───── РАЗДЕЛ ДОКУМЕНТА ─────
Эдуард Ганслик, влиятельный австрийский музыковед и критик, придерживался весьма консервативных эстетических взглядов. Высшей точкой развития композиторского искусства он считал творчество Моцарта и Бетховена, из современников благоволил только к Брамсу, а Вагнера клеймил за «дегенеративную музыку» и разрушение классических устоев.
В Брукнере он поначалу увидел композитора-традиционалиста, далёкого от модернистских тенденций: такого можно и нужно поддержать. Увы, протеже не оправдал его надежд!
Осенью 1868 года после смерти Симона Зехтера Брукнер принимает приглашение занять его место в Венской консерватории и одновременно занимает должность придворного органиста. Для него начинается новая, столичная жизнь.
Известность Брукнера-виртуоза растёт, он выступает не только в Австрии, но и за границей. Его органные импровизации звучат в соборе Парижской Богоматери. В Лондоне в Хрустальном дворце ему внимают 70000 человек. Весь Линц, осознав, что, оказывается, в течение десяти лет в их соборе играл на органе гений, аплодирует на премьерах его месс – e-moll и f-moll.
Месса e-moll. Симфонический оркестр Баварского Радио, хор Баварского радио, дирижёр Ойген Йохум:
Вскоре выясняется, однако, что в столице австрийской империи композитору, претендующему на вхождение в круг привилегированных музыкантов, недостаточно писать духовную музыку. Индикатором «рейтинга» здесь является успешность опер и, возможно, даже в большей степени – симфоний.
Вторая симфония Брукнера, прозвучавшая под управлением автора в 1873 году, славы своему автору не принесла, а вот критиков, почуявших в ней вагнеровский флёр, насторожила.
Но прохладный приём, если и смутил композитора, то ненадолго, и в 1874 году он представляет оркестру Венской филармонии Симфонию №3, сопроводив её немыслимым по степени комплиментарности посвящением. «Высокочтимому господину Рихарду Вагнеру, недосягаемому, всемирно известному благородному мастеру поэзии и музыки».
Одно это могло привести в ярость «антивагнеровскую» партию в Вене, но Брукнеру, в его святой простоте, видимо, казалось, что для выражения восторга перед музыкальным божеством, каким для него стал Вагнер, посвящения недостаточно. Законченная партитура Третьей симфонии содержала многочисленные цитаты из «Тангейзера», «Валькирии», «Тристана» и «Мастерзингеров», произвольно вмонтированные в перегруженную пафосными звучаниями музыкальную ткань.
Если бы симфония в таком виде прозвучала на премьере, а затем и закрепилась в исполнительской практике, нет сомнений – сегодня Брукнера называли бы «опередившим своё время мастером коллажа».
───── ВЫБОРКА ДАННЫХ ─────
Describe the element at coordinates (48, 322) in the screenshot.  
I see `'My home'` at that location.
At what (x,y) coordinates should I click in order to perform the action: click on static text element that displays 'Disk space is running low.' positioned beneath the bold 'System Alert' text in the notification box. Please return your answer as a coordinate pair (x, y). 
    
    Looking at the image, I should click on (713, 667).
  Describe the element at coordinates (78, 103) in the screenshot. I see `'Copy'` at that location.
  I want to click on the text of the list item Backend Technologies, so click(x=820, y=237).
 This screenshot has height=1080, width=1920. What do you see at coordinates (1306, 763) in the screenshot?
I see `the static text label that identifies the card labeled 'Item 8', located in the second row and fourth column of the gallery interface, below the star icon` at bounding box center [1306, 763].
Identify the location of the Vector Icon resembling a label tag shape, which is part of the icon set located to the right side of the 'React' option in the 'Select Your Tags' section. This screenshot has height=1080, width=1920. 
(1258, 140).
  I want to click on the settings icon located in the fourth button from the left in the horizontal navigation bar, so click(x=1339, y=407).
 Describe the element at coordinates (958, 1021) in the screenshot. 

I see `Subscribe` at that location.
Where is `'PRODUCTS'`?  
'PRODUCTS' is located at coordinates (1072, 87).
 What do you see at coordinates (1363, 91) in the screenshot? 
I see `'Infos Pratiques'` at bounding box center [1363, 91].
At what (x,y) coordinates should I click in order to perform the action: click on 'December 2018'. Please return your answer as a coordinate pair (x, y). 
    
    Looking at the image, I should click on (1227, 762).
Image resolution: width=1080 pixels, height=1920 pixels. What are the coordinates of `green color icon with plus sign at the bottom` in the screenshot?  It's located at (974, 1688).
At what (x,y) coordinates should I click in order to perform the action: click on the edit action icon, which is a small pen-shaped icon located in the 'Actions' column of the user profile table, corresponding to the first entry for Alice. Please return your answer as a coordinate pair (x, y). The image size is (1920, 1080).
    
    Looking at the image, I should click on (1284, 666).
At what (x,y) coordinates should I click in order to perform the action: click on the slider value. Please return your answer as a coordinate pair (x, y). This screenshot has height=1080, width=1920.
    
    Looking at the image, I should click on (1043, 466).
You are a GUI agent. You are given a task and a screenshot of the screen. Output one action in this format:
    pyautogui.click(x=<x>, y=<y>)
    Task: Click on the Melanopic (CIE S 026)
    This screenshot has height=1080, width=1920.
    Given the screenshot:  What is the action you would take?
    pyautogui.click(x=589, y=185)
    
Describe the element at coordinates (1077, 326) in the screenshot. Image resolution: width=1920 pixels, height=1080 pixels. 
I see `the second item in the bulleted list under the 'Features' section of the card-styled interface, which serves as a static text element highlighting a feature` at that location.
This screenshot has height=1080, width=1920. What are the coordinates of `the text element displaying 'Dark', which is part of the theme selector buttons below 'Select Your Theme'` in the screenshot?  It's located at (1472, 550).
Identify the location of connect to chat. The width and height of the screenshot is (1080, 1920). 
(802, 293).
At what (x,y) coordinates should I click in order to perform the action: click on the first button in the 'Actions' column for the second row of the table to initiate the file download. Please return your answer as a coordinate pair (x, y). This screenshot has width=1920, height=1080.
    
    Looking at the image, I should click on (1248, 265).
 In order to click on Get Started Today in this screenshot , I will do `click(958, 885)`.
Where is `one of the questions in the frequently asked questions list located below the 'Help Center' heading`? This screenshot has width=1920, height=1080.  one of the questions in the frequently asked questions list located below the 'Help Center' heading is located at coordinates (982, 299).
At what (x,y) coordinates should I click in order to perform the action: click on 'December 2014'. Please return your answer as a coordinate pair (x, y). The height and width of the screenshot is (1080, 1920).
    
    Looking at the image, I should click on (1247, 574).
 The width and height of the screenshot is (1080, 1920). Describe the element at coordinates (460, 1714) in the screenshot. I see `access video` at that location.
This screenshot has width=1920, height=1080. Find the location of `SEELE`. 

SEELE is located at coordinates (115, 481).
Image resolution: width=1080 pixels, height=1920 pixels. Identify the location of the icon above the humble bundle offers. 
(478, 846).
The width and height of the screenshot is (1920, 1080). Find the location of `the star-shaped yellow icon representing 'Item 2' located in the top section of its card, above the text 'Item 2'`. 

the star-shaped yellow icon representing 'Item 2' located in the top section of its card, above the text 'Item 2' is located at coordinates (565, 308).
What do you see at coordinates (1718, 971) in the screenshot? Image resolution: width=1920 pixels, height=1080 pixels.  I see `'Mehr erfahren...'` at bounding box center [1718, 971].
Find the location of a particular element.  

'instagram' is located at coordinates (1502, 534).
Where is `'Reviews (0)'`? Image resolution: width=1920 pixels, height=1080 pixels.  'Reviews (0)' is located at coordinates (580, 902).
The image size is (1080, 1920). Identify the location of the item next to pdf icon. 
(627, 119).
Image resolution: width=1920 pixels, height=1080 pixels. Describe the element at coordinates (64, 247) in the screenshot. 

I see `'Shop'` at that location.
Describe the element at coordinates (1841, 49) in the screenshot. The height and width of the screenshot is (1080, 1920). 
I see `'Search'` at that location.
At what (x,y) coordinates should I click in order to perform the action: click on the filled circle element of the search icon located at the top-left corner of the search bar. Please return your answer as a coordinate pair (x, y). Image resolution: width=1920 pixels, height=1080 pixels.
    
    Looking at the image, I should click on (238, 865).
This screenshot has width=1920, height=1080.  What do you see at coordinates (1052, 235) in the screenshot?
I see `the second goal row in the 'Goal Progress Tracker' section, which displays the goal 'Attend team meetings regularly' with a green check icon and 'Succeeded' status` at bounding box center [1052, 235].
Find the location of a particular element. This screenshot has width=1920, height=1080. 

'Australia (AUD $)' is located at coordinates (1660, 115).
─────
§ **ВАШИ ЗАДАНИЯ**:
1. Кому, согласно тексту о Брукнере, была посвящена Симфония №3?
2. Напишите продолжение текста о Брукнере с того места, где он обрывается.
Строки представляют собой отдельный материал и с текстом о Брукнере не связаны.

§ **ОТВЕТЫ ПО НОМЕРАМ**:
1. Рихарду Вагнеру.

2.
Однако для Венской филармонии 1870-х это чересчур, и Брукнер получает категорический отказ. Переделывает партитуру, убирая из неё почти все отсылки к произведениям Вагнера, и спустя год опять приносит её дирижёру. И вновь симфония отвергнута.
Другой бы обиделся или постеснялся снова обращаться туда, где его так явно не хотят видеть, но наш герой не таков, его упорству можно только позавидовать. Он переделывает своё произведение ещё раз и ещё раз, и в 1877 году, наконец, положительное решение дирекцией филармонии принято.
Партитура Третьей симфонии (как, впрочем, и всех остальных у Брукнера) не принадлежит к числу «самоиграющихся», исполнение таких сочинений необходимо тщательно готовить. Но работавший с оркестром дирижёр, к сожалению, скончался, и за пульт пришлось встать автору.
Премьера обернулась сокрушительным провалом. Публика почти в полном составе покинула зал, не дождавшись окончания концерта, ушли и обозлённые музыканты оркестра, демонстративно оставив на сцене свои инструменты. В такой ситуации, даже если бы критики были настроены доброжелательно, вряд ли они сумели бы уловить и оценить по достоинству то оригинальные и необычное, что, несомненно, наличествует в этой симфонии, несмотря на всё её несовершенство. Но они были настроены иначе.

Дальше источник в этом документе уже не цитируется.